If $f(x+1/n)$ converges to a continuous function $f(x)$ uniformly on $\mathbb{R}$, is $f(x)$ necessarily uniformly continuous? Suppose $f:\mathbb{R}\mapsto\mathbb{R}$ is a continuous function. Define $f_n(x)=f(x+1/n)$ for all $n\in\mathbb{N}^+$. If $f_n(x)\to f(x)$ uniformly on $\mathbb{R}$, can we conclude that $f$ is actually uniformly continuous? If not, can you give a counterexample of $f$ to be not uniformly continuous but satisfies all above conditions?
I know that if $f_n(x)$'s are all uniformly continuous and $f_n(x)\to f(x)$ uniformly, then $f(x)$ must be uniformly continuous. However, here we do not assume $f(x)$ to be uniformly continuous, and $f_n(x)$ has specific structure related to $f(x)$, so at least you cannot directly conclude they are uniformly continuous. I guess the statement above is wrong but it's hard for me to find a counter-example. Can anyone help me?

---

WHAT YOU WILL DO:
• A. Reproduce word for word the part of the uniform continuity post that begins at "I know that" and ends after "anyone help me?".
• B. Write the next part of the uniform continuity post, picking up after its last sentence.

---

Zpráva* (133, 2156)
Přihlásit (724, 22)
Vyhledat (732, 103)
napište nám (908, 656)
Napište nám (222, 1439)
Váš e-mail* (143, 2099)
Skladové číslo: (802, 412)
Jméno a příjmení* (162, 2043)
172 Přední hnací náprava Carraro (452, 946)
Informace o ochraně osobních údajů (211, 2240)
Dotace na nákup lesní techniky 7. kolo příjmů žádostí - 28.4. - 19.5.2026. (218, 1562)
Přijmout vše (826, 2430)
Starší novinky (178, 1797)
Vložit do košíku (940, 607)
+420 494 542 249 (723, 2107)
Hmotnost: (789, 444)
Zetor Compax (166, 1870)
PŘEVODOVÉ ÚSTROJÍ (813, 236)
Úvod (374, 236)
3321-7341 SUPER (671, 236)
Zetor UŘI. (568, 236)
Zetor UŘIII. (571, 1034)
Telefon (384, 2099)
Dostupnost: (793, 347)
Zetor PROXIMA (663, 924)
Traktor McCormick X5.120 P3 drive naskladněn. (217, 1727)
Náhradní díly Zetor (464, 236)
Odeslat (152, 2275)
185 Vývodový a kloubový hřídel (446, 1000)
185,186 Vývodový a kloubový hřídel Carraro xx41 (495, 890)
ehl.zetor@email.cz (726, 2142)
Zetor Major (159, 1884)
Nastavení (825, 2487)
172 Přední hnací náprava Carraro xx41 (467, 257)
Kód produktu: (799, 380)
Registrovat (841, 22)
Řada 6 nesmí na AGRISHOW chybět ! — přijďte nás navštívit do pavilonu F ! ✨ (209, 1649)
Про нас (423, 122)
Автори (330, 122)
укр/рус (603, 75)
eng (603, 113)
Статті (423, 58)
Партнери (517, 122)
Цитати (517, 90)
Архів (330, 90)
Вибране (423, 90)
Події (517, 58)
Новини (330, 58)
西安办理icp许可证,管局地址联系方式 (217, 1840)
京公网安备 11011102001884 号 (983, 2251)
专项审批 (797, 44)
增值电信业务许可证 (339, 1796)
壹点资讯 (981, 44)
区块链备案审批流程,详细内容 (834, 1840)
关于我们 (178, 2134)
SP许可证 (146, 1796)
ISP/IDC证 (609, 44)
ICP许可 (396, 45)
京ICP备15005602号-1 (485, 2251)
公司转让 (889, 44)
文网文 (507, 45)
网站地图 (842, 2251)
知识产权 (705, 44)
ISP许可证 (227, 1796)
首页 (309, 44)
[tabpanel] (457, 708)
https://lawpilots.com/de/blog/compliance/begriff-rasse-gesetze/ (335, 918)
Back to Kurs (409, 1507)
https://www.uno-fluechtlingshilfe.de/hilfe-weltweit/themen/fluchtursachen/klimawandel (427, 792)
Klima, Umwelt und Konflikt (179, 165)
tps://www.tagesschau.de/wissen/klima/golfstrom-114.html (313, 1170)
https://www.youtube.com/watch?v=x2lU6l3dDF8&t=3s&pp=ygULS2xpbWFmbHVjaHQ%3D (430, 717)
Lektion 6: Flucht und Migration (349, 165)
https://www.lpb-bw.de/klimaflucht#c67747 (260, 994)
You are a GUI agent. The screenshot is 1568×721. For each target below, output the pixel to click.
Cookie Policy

---

THE ANSWERS:
• A.
I know that if $f_n(x)$'s are all uniformly continuous and $f_n(x)\to f(x)$ uniformly, then $f(x)$ must be uniformly continuous. However, here we do not assume $f(x)$ to be uniformly continuous, and $f_n(x)$ has specific structure related to $f(x)$, so at least you cannot directly conclude they are uniformly continuous. I guess the statement above is wrong but it's hard for me to find a counter-example. Can anyone help me?

• B.
 A: Updated answer:
No, $f$ need not be uniformly continuous, as shown by the example below. The example is tailored to the sequence $\{1/n\}_{n \in \mathbb{N}}$, and does not shed light on the general question of whether the condition that $f(x + \epsilon_n) \to f(x)$ uniformly implies that $f$ is uniformly continuous, for a given sequence $\{\varepsilon_n\}$ converging to zero.
First, define a sequence recursively by $a_1 = 3$ and $a_{n+1} = (a_n)!$ for $n \geq 1$. Let $h$ be the periodic function with period $1$ such that $h(x) = 2x$ for $x \in [0, 1/2]$ and $h(x) = 2-2x$ for $x \in [1/2, 1]$. In particular, $h(k) = 0$ for each integer $k$, and $h$ is continuous and Lipschitz with constant $2$. Now using the sequence, for each $n$ we define the function $g_n$ by
$$g_n(x) = \begin{cases} 0 & x < n \\ \frac{1}{n} h(a_n x) & x \geq n\end{cases}$$
so $g_n$ is continuous and Lipschitz with constant $2a_n/n$. Finally, define $f(x) = \sum_{n=1}^\infty g_n(x)$, where $f$ is continuous since each $g_n$ is continuous, and all but finitely many $g_n$ vanish on $(-\infty, b)$ for each $b$.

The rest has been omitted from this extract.